Speaking Friday in New Hampshire, where she is campaigning, Clinton said she welcomed the release of the emails.

"I'm glad that the emails are starting to come out," she said. "This is something that I've asked to be done."

But Rep. Trey Gowdy, R-S.C., who heads the Select panel, said in a statement:

"It is ... important to remember these email messages are just one piece of information that cannot be completely evaluated or fully understood without the total record. The Committee is working to collect and evaluate all of the relevant and material information necessary to evaluate the full range of issues in context. We will not reach any investigative conclusions until our work is complete, but these emails continue to reinforce the fact that unresolved questions and issues remain as it relates to Benghazi."

The State Department is expected to release the complete set of Clinton emails from her tenure — all 55,000 pages — by January 2016. Clinton handed the emails to the department last year.

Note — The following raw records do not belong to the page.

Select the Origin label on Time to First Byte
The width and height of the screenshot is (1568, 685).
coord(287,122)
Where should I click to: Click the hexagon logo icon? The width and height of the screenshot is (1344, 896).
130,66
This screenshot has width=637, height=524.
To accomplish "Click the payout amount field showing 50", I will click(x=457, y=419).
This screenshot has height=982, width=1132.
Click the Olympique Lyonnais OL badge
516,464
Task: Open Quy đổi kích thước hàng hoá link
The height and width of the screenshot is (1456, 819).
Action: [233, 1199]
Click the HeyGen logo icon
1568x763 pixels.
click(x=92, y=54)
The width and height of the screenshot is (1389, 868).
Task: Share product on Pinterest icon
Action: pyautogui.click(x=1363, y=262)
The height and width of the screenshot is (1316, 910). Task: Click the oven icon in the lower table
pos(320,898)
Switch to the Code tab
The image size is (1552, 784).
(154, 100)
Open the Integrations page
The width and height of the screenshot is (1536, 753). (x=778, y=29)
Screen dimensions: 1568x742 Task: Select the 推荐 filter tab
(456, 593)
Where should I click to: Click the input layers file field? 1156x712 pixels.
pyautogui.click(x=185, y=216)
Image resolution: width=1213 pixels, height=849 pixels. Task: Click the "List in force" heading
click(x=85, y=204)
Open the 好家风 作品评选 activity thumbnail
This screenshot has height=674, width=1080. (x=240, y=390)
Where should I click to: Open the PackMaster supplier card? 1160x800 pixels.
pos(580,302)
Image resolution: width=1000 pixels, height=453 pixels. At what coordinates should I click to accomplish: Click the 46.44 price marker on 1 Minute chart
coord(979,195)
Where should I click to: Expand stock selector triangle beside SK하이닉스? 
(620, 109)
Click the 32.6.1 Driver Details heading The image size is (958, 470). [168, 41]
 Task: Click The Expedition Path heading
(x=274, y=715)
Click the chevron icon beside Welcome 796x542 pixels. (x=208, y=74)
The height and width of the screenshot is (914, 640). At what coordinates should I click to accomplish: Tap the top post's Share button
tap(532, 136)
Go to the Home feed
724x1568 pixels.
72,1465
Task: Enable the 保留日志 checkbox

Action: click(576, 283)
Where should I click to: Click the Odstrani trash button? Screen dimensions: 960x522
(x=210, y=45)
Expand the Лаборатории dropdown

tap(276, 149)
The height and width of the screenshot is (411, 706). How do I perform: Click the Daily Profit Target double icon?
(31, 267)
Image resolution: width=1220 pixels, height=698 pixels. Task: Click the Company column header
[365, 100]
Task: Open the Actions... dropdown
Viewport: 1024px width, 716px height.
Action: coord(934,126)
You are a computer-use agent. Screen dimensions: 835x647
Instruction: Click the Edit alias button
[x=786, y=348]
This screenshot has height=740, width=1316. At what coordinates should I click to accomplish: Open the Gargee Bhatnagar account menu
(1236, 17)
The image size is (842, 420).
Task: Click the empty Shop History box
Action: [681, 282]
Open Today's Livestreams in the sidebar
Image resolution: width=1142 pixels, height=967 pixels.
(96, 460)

The issue of her emails gained importance when it was revealed that she used a personal email account during her entire tenure at the State Department. That, as Bill has previously noted, kept the emails out of the government's control and circumvented archival practices.

NPR's David Welna, who is reporting on the emails released Friday, tells our Newscast unit that many of the emails are from Sidney Blumenthal, a former Clinton White House aide with business dealings in Libya. Many are news articles forwarded by colleagues, he says.

Among the redacted documents is one dated Sept. 27, 2012, on revised talking points on Benghazi for the House Permanent Select Committee on Intelligence. That hearing was held less than three weeks after the attack.

The White House said after the release that the FBI had determined that previously unclassified material in the emails needed to be classified on later review; spokesman Josh Earnest said such a decision isn't uncommon.

Copyright 2021 NPR. To see more, visit https://www.npr.org.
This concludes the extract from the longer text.